Music Choice, a U.S. provider of digital music services backed by a group of media giants including Comcast Corp. and Time Warner Inc., is suing Canada's Stingray Digital Group Inc. for patent infringement.

In a 50-page complaint filed Monday in a court in eastern Texas, Music Choice alleges that Stingray has infringed on four of its U.S. patents, two of which were issued last month. Music Choice claims that Stingray obtained its proprietary information through an attempt to purchase the Pennsylvania company back in 2013 and that Stingray is now infringing its patents related to how its digital music content is delivered to the TV screen.

Music Choice, which serves 47.2 million monthly listeners across the United States, is seeking unspecified monetary damages and an injunction that would bar rival Stingray from using its patented technology.

Stingray, which is based in Montreal, is the latest Canadian tech company to be sued in the United States over patent infringement. Both BlackBerry Ltd. and D2L Corp. fought costly and time-consuming legal battles south of the border over their technology.

In a statement posted to its website on Tuesday, Stingray dismissed the allegations, adding that the lawsuit is "a desperate attempt to disrupt how enthusiastically customers have embraced Stingray's innovative product offering." Music Choice has categorized Stingray's actions as "a blatant violation" of its intellectual property rights, setting the stage for a fight.

Music Choice declined to comment further.

Lloyd Feldman, general counsel at Stingray, said in a telephone interview that the company is in the process of engaging patent litigation counsel that is based in Texas. The law firm that Stingray is in talks with is in the process of clearing conflicts, he added.

Music Choice has asked that the case be heard in the Marshall Division of the U.S. District Court for the Eastern District of Texas. In court filings, the company argues that Stingray conducts business in this judicial district and has servers in Texas at the facilities of AT&T Inc., which is based in Dallas.

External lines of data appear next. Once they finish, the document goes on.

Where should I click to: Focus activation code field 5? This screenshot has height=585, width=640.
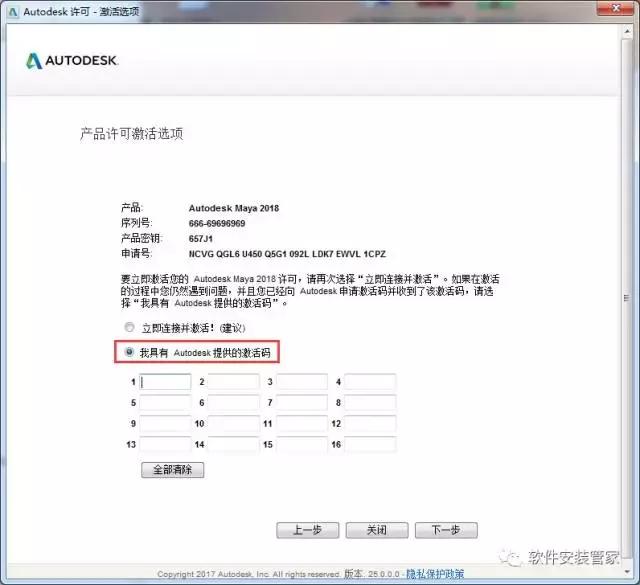(x=165, y=403)
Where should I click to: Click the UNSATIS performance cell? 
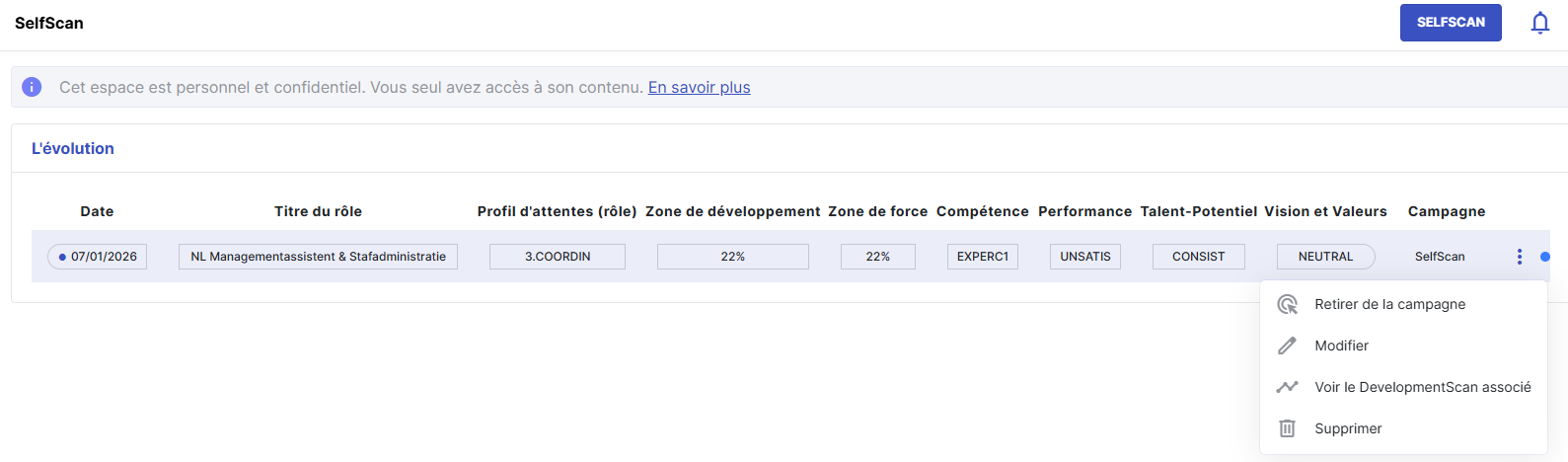pyautogui.click(x=1085, y=257)
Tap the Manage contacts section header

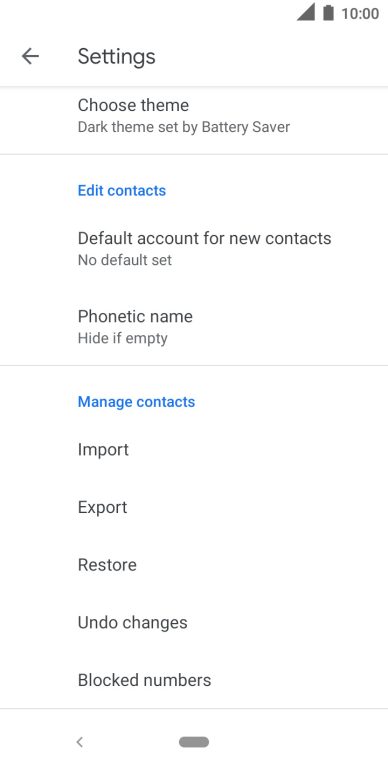(137, 402)
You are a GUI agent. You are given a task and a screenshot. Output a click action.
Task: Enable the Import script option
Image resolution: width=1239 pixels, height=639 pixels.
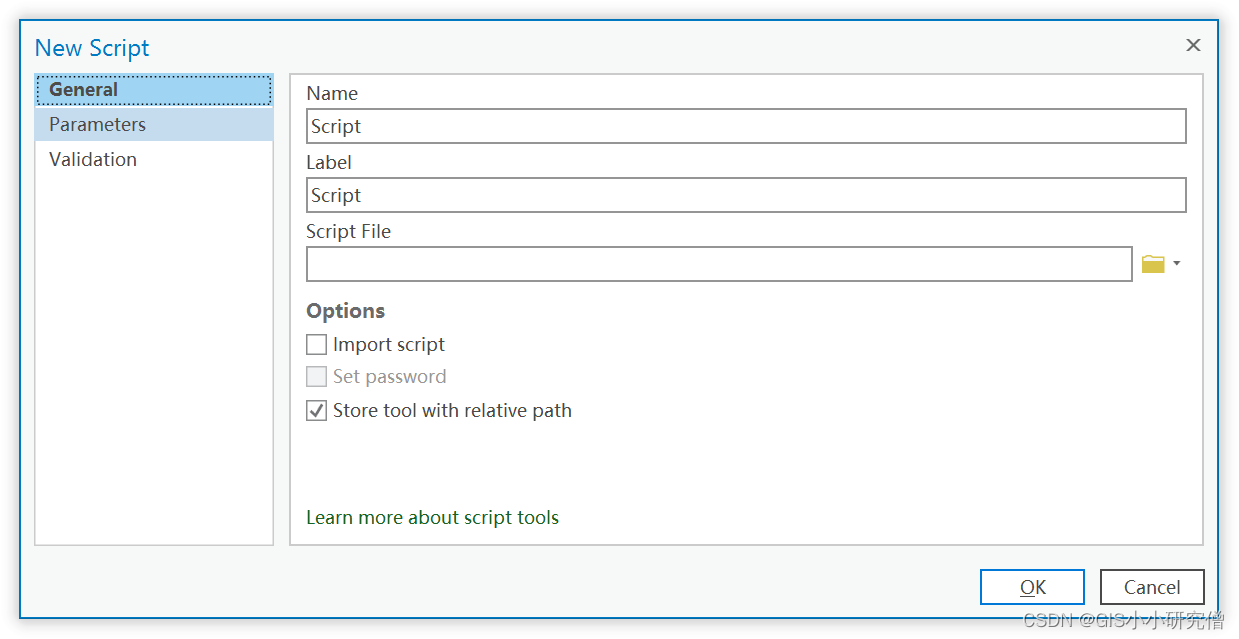(316, 344)
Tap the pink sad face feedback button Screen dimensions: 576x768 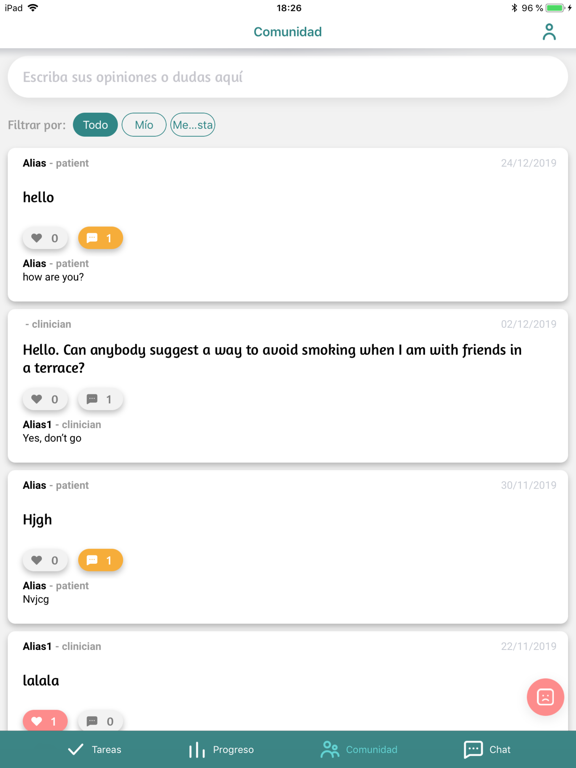545,696
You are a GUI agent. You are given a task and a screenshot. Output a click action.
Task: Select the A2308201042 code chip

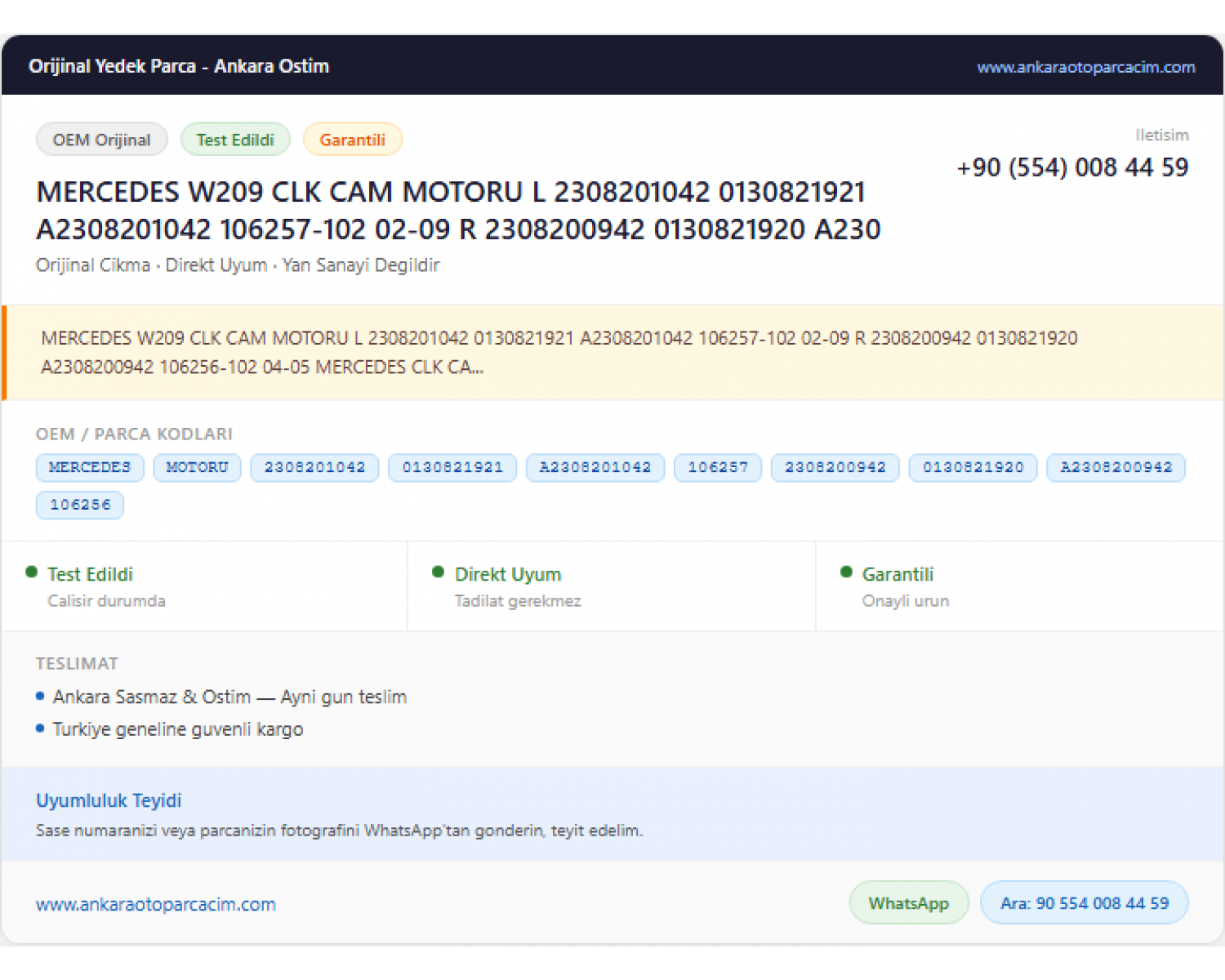point(595,468)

Marshall is widely known in legal circles as being the go-to place for plaintiffs to file their high-stakes patent litigation because of its speedy trials and plaintiff-friendly juries.

"We actually don't have any equipment in Texas," Mr. Feldman said. "It may be that our patent litigation expert decides to contest the jurisdiction."

Much before this scuffle made its way to court, Stingray expressed interest in acquiring Music Choice.

Between 2011 and 2015, Stingray had considered buying Music Choice to gain a foothold in the U.S. market, the filings from Music Choice show. Music Choice says that as part of their negotiations, Stingray repeatedly sought access to Music Choice's confidential business and financial information, getting it in the summer of 2013. Deal talks fizzled and both companies forged ahead as competitors.

By the fall of 2014, Stingray unveiled an improved system that included, as Music Choice claims, the features and functionality that infringed Music Choice's patents, including those related to on-screen technology. Stingray launched its new system on AT&T's U-Verse television services, which had been carrying Music Choice's offering for years.

In October, 2014, AT&T told Music Choice that it would eliminate Music Choice on U-Verse as of March 1 and replace it with Stingray's offering.

In May, Stingray said its services would be available in the United States to customers of Comcast Xfinity.

Founded in 2007, Stingray reaches roughly 400 million pay-TV subscribers in 152 countries with its music channels.

"We have to take away from the exciting and energizing growth … in order to focus our attention on a distraction," Mr. Feldman said. "It is a problem. I'm sure it will be expensive and time-consuming and I'm sure it will distract us for at least a limited period of time from our short- and medium-term goals. We'll deal with it as it comes."